Bab 56. Fact

171 21 2
                                    

"Hayo, ngapain?"

Nuansa yang diam-diam mengintip Egi dari celah jendela kamarnya tersentak. "Astagfirullah, Umi. Bikin kaget aja."

Wanita yang tengah hamil itu terkekeh. "Habisnya, dari tadi ngeliatin Pak Polisi nggak kedip-kedip."

Nuansa meletakkan telunjuknya di bibir. "Ih, Umi. Nanti kalau abah tau, bisa bahaya. Kata Mas Egi, kali ini Mas Egi yang akan susun strateginya. Nuan cuma disuruh doa aja."

Wanita yang akrab dipanggil Umi itu menatap putrinya lekat. "Sejujurnya, selama ini Umi bertanya-tanya mengapa putri cantik Umi ini bisa kagum pada sosok Pak Polisi itu. Umi selalu tanya pada Mas Kala. Dan, sekarang Umi lihat sendiri, bagaimana sosok dia. Ya, wajar kalau putri Umi menaruh hati."

Nuansa tersipu. "Umi dukung Nuan?"

"Ya, kalau ditanya begitu jawabnya iya. Pertama, ternyata Pak Polisi itu masih sepupu Umi. Yang ke dua, dia sudah berpenghasilan, akhlak dan adabnya baik, santun, dan yang jelas dia sepertinya memang benar-benar berjuang lewat jalur merayu Tuhanmu."

Nuansa menatap ibunya. "Maksud Umi? Memang Umi tahu apa aja soal Mas Egi?"

Wanita itu terkekeh. "Beberapa hari lalu, Umi kan pulang sama Abah habis ngisi di Jogja itu kemaleman. Karena Abah nggak mau ribet, Abah parkir di depan masjid situ, takut Umi jalan kejauhan. Gerbang depan kan udah ditutup anak-anak. Nah, Umi sama Abah liat Pak Polisi itu masih pake kaos seragamnya salat sambil nangis. Abah tuh ngeliatin juga. Heran, karena terlihat banget khusyuknya, Nduk. Benar-benar beda."

Nuansa salah tingkah, ia senang pujaan hatinya dipuji oleh sang ibu.

Namun, kebahagiaannya tak berlangsung lama karena Kalandra memanggilnya.

"Assalamualaikum, Umi, pinjam adek sebentar ya. Dek, ikut Mas."

"Wa alaikumussalam. Ke mana Mas?"

Kalandra memberi kode Nuansa agar mengikutinya. Pemuda itu masuk ke dalam ruangan di samping masjid yang tengah direnovasi.

"Kenapa Mas?"

"Ini apa maksudnya?"

Kalandra menunjukkan ponselnya pada Nuansa. Mata gadis itu terbelalak. Ada foto dirinya tengah berpelukan dengan Egi di kebun kosong tempo hari.

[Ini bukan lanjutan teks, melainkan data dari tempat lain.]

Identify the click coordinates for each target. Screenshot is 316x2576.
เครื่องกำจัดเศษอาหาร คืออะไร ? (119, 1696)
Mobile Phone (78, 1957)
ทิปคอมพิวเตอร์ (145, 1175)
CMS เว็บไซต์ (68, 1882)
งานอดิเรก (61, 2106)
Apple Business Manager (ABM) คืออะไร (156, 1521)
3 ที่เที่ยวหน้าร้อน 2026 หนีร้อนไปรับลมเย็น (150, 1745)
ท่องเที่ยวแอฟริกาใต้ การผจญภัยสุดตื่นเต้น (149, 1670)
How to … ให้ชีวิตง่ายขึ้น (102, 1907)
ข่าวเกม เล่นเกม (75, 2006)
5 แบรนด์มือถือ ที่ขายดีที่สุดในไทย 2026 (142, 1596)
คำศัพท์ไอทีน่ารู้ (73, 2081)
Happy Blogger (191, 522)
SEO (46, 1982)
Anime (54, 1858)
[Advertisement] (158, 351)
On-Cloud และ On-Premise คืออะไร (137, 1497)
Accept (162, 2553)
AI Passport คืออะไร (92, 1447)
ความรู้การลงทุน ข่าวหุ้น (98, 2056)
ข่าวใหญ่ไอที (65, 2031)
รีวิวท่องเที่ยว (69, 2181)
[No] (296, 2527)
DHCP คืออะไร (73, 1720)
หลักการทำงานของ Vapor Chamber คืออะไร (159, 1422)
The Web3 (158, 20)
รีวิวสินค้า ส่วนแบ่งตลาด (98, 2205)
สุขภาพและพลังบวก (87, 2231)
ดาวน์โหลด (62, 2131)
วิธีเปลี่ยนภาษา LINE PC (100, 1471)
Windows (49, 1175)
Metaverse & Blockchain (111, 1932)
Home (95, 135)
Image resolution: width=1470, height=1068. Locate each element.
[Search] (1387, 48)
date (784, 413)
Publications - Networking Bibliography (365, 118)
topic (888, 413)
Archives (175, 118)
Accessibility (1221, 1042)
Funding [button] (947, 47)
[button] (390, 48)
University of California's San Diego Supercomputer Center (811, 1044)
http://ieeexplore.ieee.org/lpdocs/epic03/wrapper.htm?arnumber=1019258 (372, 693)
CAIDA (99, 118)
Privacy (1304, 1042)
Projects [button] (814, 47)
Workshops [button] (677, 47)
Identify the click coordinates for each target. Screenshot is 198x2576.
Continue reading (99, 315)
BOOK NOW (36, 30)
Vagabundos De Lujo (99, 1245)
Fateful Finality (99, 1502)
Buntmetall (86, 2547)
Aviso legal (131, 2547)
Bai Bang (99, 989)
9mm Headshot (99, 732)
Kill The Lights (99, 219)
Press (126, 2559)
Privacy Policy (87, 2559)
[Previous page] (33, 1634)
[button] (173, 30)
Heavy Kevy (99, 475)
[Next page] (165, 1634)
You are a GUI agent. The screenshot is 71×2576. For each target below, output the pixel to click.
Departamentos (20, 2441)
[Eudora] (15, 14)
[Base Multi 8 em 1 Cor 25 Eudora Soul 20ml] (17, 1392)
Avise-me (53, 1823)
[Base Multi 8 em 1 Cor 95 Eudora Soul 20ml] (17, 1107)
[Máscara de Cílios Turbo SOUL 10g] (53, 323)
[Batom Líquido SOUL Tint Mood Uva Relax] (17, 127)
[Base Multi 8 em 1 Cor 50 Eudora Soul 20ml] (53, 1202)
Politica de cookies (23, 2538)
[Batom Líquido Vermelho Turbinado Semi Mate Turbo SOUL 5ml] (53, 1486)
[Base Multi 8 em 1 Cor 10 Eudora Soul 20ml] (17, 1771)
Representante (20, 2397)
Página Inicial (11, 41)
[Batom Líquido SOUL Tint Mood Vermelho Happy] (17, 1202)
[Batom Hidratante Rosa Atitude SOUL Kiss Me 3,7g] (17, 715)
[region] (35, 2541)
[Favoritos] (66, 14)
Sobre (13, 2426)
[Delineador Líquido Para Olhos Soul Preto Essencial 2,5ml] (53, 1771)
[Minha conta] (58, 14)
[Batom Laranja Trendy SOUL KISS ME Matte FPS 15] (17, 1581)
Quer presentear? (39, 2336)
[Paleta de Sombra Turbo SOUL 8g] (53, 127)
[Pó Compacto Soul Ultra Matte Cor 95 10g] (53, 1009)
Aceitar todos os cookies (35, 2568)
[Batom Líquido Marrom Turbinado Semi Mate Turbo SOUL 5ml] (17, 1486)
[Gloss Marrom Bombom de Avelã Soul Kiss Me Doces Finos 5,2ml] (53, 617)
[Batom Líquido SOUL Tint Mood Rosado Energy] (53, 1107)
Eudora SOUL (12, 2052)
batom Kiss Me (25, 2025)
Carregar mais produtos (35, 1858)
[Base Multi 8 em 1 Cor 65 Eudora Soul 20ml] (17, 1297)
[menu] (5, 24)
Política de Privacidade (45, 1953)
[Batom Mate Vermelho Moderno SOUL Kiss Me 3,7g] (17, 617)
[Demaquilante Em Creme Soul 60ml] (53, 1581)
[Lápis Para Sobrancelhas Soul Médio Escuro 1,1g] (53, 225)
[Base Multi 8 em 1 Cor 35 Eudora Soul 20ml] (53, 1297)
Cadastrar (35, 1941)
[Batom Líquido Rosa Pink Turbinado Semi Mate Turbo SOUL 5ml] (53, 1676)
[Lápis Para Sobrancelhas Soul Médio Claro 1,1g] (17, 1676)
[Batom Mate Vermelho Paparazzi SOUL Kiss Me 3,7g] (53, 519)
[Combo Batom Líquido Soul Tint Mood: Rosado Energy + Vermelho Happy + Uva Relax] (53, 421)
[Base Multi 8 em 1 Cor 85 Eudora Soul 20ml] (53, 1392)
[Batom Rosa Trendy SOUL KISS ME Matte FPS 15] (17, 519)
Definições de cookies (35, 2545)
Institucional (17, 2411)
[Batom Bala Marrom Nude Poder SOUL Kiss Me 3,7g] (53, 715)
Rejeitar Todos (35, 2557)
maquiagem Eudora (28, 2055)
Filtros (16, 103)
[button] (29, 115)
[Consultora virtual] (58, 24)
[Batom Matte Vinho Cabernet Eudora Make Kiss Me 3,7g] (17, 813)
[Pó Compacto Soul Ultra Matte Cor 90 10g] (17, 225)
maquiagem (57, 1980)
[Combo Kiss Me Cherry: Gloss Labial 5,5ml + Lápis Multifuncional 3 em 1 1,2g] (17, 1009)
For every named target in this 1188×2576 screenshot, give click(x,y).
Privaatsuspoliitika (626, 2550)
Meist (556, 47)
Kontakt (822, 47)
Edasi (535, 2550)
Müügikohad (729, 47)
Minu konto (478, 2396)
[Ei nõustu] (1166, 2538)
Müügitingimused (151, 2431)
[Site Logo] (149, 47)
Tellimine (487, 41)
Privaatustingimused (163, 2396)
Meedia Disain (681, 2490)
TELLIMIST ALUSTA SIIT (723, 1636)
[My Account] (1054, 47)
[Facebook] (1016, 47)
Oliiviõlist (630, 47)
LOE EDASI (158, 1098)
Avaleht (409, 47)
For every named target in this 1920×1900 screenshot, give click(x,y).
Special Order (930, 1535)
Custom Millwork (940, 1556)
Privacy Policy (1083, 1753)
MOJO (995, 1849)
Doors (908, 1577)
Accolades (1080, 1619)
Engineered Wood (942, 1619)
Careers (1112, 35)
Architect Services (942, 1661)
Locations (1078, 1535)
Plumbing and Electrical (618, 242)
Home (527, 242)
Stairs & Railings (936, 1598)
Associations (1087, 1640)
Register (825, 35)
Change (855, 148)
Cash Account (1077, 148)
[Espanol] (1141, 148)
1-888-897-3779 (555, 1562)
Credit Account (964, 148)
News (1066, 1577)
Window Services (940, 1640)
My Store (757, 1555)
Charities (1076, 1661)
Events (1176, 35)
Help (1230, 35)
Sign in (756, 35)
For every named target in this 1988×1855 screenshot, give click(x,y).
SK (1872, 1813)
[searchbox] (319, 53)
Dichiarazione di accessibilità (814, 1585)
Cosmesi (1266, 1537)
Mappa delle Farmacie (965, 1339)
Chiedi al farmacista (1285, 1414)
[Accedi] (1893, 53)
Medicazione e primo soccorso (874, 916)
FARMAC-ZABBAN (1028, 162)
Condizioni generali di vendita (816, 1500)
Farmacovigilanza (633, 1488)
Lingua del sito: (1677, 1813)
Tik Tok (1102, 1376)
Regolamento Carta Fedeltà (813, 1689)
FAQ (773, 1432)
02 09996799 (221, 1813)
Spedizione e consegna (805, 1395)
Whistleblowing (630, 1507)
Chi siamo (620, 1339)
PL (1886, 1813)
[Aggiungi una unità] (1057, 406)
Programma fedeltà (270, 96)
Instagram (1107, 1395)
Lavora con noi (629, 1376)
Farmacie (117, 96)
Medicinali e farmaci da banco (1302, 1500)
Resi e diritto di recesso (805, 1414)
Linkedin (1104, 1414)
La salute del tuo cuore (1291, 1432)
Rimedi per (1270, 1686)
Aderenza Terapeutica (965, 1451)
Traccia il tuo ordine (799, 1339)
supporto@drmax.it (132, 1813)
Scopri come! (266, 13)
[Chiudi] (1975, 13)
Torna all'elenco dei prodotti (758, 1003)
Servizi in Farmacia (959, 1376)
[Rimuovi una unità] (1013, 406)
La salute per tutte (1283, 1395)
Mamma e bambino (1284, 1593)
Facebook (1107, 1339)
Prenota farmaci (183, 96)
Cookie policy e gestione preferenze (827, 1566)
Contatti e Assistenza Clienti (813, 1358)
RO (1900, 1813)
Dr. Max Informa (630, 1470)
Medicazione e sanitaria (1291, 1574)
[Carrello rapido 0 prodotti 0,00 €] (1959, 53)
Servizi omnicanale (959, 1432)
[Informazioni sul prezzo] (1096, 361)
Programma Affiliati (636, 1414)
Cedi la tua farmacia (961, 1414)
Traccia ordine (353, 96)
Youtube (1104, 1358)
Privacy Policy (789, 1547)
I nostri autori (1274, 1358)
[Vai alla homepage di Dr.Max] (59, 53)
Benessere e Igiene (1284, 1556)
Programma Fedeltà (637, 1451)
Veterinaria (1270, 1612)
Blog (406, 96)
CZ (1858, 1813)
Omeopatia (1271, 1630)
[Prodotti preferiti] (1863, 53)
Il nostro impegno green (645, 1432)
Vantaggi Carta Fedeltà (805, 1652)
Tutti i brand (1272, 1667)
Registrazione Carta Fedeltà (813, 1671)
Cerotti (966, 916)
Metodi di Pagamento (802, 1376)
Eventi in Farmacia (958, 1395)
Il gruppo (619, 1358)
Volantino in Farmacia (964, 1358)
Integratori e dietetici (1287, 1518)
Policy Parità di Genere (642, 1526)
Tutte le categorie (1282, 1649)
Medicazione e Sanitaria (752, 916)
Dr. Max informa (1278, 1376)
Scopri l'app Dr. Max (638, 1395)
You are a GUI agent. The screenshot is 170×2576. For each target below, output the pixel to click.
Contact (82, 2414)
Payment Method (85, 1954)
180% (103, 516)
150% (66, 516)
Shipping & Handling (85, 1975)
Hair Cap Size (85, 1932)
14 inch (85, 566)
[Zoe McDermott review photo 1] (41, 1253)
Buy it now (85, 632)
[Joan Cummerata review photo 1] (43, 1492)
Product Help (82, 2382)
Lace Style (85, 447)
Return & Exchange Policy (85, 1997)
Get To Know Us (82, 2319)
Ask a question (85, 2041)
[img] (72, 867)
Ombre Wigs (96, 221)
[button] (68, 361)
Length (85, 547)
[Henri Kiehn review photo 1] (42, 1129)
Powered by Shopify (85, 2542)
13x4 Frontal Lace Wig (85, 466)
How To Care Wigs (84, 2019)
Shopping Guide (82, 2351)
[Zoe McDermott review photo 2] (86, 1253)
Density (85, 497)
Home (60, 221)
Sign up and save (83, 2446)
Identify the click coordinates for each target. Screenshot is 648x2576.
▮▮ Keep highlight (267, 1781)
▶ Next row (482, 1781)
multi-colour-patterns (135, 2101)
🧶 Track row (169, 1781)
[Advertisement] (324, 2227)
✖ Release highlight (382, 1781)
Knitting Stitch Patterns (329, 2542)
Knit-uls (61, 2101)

"Kalau foto ini sampai tersebar, kira-kira berapa orang yang akan hancur?"

Tangan Nuansa gemetar hebat. Ia menangis ketakutan. Kebodohannya, ternyata tertangkap kamera.

"Apa yang akan orang-orang pikirkan jika seorang putri Kyai melakukan hal rendahan seperti ini?"

Nuansa segera berlutut di kaki kakaknya memohon maaf.

"Mas, ampun Mas. Nuan khilaf, Mas."

"Khilaf katamu? Nuansa, banyak saksi yang mengatakan jika kamu terang-terangan menyatakan perasaan pada seorang laki-laki. Apakah begitu ajaran yang diberikan Abah dan Umi selama ini?"

Nuansa menangis sejadi-jadinya, ia sungguh ketakutan.

"Nuansa Bening, kehormatan seorang wanita itu bukan hanya semata milik ia pribadi, tetapi juga milik keluarganya. Jika kehormatan itu sudah luntur, sudah rusak, sudah cacat, maka yang hina bukan hanya si wanita itu tetapi seluruh keluarganya ikut menanggung aib!"

"Mas, ampuun Mas. Ampuun. Maaf Mas. Nuan lalai."

"Minta maaflah pada Allah. Yang kamu kecewakan itu Allah. Sejauh ini Allah sudah menjagamu, menempatkanmu di tempat terbaik. Menjadi anak abah dan umi, tinggal di lingkungan pesantren. Di tempat di mana keberkahan dan kemuliaan tercurah. Tetapi kenapa kamu malah dengan senang hati menceburkan dirimu ke lembah dosa, Nuansa!"